Let $|{z_i}| = i,i = 1,2,3,4$and $|16{z_1}{z_2}{z_3} + 9{z_1}{z_2}{z_4} + 4{z_1}{z_3}{z_4} + {z_2}{z_3}{z_4}| = 48$, then the value of $|\dfrac{1}{{{z_1}}} + \dfrac{4}{{{z_2}}} + \dfrac{9}{{{z_3}}} + \dfrac{{16}}{{{z_4}}}|$.
(A). 1
(B). 2
(C). 4
(D). 8

Answer 1

Hint – We know, $|{z_i}| = i,i = 1,2,3,4$, so, $|{z_1}| = 1$, $|{z_2}| = 2$, $|{z_3}| = 3$, $|{z_4}| = 4$, Now take out $|{z_1}||{z_2}||{z_3}||{z_4}|$ common from the $2_{nd}$ equation to obtain the required expression.

Complete step-by-step answer:
According to question we have,
$|{z_i}| = i,i = 1,2,3,4$
Therefore, $|{z_1}| = 1$, $|{z_2}| = 2$, $|{z_3}| = 3$, $|{z_4}| = 4$.
Also, $|16{z_1}{z_2}{z_3} + 9{z_1}{z_2}{z_4} + 4{z_1}{z_3}{z_4} + {z_2}{z_3}{z_4}| = 48$
Solving the given equation further by taking $|{z_1}||{z_2}||{z_3}||{z_4}|$ common, we get-
\[
  |16{z_1}{z_2}{z_3} + 9{z_1}{z_2}{z_4} + 4{z_1}{z_3}{z_4} + {z_2}{z_3}{z_4}| = 48 \\
   = |{z_1}||{z_2}||{z_3}||{z_4}||\dfrac{{16}}{{{z_4}}} + \dfrac{9}{{{z_3}}} + \dfrac{4}{{{z_2}}} + \dfrac{1}{{{z_1}}}| = 48 - (1) \\
 \]
Put the value of $|{z_1}| = 1$, $|{z_2}| = 2$, $|{z_3}| = 3$, $|{z_4}| = 4$ in equation (1), we get-
\[
   = (1)(2)(3)(4)|\dfrac{{16}}{{{z_4}}} + \dfrac{9}{{{z_3}}} + \dfrac{4}{{{z_2}}} + \dfrac{1}{{{z_1}}}| = 48 \\
   \Rightarrow |\dfrac{1}{{{z_1}}} + \dfrac{4}{{{z_2}}} + \dfrac{9}{{{z_3}}} + \dfrac{{16}}{{{z_4}}}| = \dfrac{{48}}{{24}} = 2 \\
 \]
Hence, the answer is option (B), i.e. \[|\dfrac{1}{{{z_1}}} + \dfrac{4}{{{z_2}}} + \dfrac{9}{{{z_3}}} + \dfrac{{16}}{{{z_4}}}| = 2\].

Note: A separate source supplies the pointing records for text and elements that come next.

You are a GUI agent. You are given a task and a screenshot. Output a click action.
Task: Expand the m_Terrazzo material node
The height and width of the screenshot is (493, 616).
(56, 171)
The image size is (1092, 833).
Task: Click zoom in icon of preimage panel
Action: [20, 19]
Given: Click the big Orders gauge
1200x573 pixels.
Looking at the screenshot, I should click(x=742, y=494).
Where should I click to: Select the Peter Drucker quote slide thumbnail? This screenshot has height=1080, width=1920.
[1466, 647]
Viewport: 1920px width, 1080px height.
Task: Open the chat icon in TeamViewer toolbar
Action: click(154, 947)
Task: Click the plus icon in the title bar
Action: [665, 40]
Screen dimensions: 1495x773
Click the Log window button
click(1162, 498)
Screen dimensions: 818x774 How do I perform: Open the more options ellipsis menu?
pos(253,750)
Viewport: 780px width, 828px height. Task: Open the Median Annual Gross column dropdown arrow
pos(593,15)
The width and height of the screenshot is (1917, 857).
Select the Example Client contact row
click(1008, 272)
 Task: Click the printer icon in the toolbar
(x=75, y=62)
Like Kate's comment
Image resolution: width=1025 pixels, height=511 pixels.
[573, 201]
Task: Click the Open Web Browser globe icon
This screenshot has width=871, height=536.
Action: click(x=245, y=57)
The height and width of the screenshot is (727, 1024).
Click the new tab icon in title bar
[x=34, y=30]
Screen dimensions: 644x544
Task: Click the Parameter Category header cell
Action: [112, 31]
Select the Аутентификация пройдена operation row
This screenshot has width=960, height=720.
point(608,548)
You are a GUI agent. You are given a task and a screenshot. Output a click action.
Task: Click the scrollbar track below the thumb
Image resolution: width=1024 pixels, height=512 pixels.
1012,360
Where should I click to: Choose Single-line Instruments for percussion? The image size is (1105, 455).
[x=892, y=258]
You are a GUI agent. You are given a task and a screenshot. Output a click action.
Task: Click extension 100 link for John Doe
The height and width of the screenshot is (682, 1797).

Note – Whenever such types of questions appear, then always write the information given in the question. Use that information to form equations and solve the question. As, mentioned in the solution, we have found out the values of $|{z_1}| = 1$, $|{z_2}| = 2$, $|{z_3}| = 3$, $|{z_4}| = 4$ by using Let $|{z_i}| = i,i = 1,2,3,4$, which is provided in the question and then using these values, we have solved the question.